▸ FRAGMENT TEKSTU:
·····

![]() |
Źródło |
Zwróciłam na nią uwagę przez rozgłośnię radiową,
mianowicie Radio ZET, która jest jej patronem medialnym i kiedy miałam wysiadać
z auta rozkazałam mamie, żeby zamilkła i słuchała ze mną opisu książki.
Zainteresowałam się magią i jak to bywa, bardzo się cieszyłam, że będę miała
książkę, którą czyta starsza młodzież! Ależ byłam szczęśliwa. Cóż, cztery lata
różnicy dla dwunastoletniej dziewczyny była ogromna… Coś jakby przepaść, która
dzieli dwie zupełnie różne kultury. Podniecenie, które mną zawładnęło, kiedy
otworzyłam książkę na prologu opuściła mnie bardzo szybko. Jednak po czterech
latach przerwy podeszłam jeszcze raz do wyzwania, jakie odcisnęło na mnie
piętno niezbyt ciekawej książki i znów otworzyłam na prologu, który zaciekawił
mnie bardziej, niż poprzednim razem.

·····

▸ ZADANIA DO WYKONANIA:
a) Odpowiedz krótko na pytania do recenzji książki:
(i) Która rozgłośnia radiowa jest patronem medialnym książki?
(ii) Jaka różnica wieku była ogromna dla dwunastoletniej dziewczyny?
(iii) Po jakiej przerwie nastąpiło drugie podejście do książki?
b) Dopisz dalszy ciąg recenzji książki, zaczynając od miejsca, w którym się kończy.

▸ FRAGMENTY DANYCH:

·····

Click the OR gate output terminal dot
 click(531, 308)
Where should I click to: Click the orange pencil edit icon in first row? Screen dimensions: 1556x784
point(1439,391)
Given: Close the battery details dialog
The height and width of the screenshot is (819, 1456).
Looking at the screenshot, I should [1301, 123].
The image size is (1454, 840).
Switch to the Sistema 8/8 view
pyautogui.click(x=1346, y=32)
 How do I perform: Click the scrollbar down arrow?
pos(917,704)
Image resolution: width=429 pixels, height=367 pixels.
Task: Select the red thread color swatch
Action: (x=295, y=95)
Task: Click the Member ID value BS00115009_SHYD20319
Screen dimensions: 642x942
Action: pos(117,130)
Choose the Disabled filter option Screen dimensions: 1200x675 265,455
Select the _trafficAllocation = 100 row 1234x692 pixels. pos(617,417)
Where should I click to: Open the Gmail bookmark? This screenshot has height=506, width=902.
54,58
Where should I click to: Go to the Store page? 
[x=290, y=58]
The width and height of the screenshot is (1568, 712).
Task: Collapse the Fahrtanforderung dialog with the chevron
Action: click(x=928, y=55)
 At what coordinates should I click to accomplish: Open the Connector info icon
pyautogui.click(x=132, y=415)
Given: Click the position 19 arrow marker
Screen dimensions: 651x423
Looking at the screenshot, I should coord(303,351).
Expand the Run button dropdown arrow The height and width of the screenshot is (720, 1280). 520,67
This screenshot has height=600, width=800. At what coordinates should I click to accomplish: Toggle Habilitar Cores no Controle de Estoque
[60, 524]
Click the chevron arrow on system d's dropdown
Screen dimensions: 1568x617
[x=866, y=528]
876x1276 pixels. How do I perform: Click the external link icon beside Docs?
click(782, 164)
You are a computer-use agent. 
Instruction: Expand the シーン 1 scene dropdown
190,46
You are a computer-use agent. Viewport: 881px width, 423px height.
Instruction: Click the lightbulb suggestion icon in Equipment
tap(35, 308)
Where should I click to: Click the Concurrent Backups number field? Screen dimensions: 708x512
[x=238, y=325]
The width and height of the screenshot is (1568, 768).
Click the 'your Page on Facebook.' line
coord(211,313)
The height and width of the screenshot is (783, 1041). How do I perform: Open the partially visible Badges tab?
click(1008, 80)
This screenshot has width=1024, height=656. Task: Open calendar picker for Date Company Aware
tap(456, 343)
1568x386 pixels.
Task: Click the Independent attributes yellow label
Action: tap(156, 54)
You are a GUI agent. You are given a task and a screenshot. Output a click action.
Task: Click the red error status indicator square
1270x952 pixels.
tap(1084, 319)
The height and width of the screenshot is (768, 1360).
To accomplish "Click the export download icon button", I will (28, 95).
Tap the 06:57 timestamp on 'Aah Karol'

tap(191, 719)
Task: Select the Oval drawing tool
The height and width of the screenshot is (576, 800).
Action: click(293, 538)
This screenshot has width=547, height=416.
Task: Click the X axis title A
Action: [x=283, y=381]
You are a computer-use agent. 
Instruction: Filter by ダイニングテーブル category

·····

▸ ODPOWIEDZI DO ZADAŃ:
a)
(i) Radio ZET.
(ii) Cztery lata.
(iii) Po czterech latach.

b)
Główną bohaterkę poznajemy już na samym początku. Auraya mieszka
w dużej wiosce Oraylin. Napadają na nią wojownicy, którzy odłożyli na bok, może
odrzucili to lepsze określenie honor i nie chcą dopuścić do porozumienia między
Dunwayem a Białymi. Przetrzymują mieszkańców wioski jako zakładników, a gdy
pojawiła się jedna z legendarnych Białych, przedstawicielka bogów na Ziemi,
Auraya dzięki swej wspaniałomyślności i odwadze ratuje mieszkańców wioski,
zwracając w ten sposób uwagę Mairae na siebie. Dzięki niej zostaje kapłanką, a
po kilku latach jedną z Białych, przez co jej życie będzie nie raz wisieć na
włosku, bo walki, które zbliżają się nieubłagalnie będą wymagały poświęceń i
śmierci.
Któż nie czytał „Kapłanki w bieli”? Myślę, że twórczość
Trudi Canavan jest już zaliczana do grona literatury klasycznej. Chyba każdy
wielki fan fantastyki zmierzył się z książkami tejże autorki i myślę, że nie
był niezadowolony. Ja przynajmniej byłam mile zaskoczona, jak niektóre wątki
zostały poprowadzone, także jestem uczulona strasznie na miłosne wątki, które
często wprowadzają autorzy. Najgorsze są tak zwane „od pierwszego wejrzenia”. Choć
(trochę schematycznie) pojawia się zakazana miłość, oczywiście bohaterowie
zrobią wszystko, by się nie wydała, to nie można na nią narzekać, ponieważ nie
jest ona przekoloryzowana i przelukrowana. Wątek miłosny troszkę ocieka
powielającym się pomysłem, jednak rozwija się zadziwiająco późno i również
dynamicznie, co odróżnia ją od innych, szczególnie jeśli główna bohaterka
poznaje drugą połówkę w… pierwszym rozdziale. Nie ma miłości bezpodstawnej.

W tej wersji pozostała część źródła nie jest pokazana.